Stop playing by the numbers

I wasn't trying to but I think I spent the bulk of yesterday realizing how old I have been feeling lately.  It's a funny thing.  I don't know that I have been physically feeling old.  I don't have creaky bones, aches or pains that I can complain about.  I have no health issues, don't have a prescription to my name, and passed every physical exam given me.  I do have the occasional bout of memory loss but that could also be chalked up to all the things going on and not just old age.  But I think the numbers themselves have been playing around in my head.  The years themselves can't be denied and I have been letting that stop me from doing things that I had a notion I should be holding up on.
I have been thinking why should I take on anything new at this point?  I'm old and why keep pursuing anything.
And then at some point yesterday I realized I had been doing that.  Holding up.  Holding back and stopping.  And then I had all these thoughts about what I still want to keep doing.  And I let myself think about it.
It's the worst time weather-wise for me to start training again but really the weather has been great.  I want to start small and start running again.  I need to get those notions that were put into my head out.  The ones that I shouldn't be doing it (at my age).  I'm gonna, hopefully, get myself into some kind of endurance running shape again. 

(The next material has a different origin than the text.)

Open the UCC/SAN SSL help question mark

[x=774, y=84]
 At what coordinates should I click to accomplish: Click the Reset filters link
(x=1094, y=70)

I want to write, damn it.  If that means I need to register myself into a class where someone sends me an assignment and I get an email back once a week, I'll do it.  This business of writing with no direction isn't working.  I need some feedback that I'm not getting now so an email from a stranger is more than I have now.  At least I will be able to count on that email every week and possibly find other resources by getting involved.
At least it's some kind of plan.  Or at least it's a decision to stop muddling.  I've never been good at slowing down to the rate of what other peoples perceptions want to hold me at.  It's probably because I don't perceive myself the same way.  And I just can't do that.  I'm mean, yeah, I know, I'm old.  The numbers are there to prove it.  And.  So.  I can't keep feeling old just because of the numbers.  I mean, really, if that's the only reason - it doesn't add up.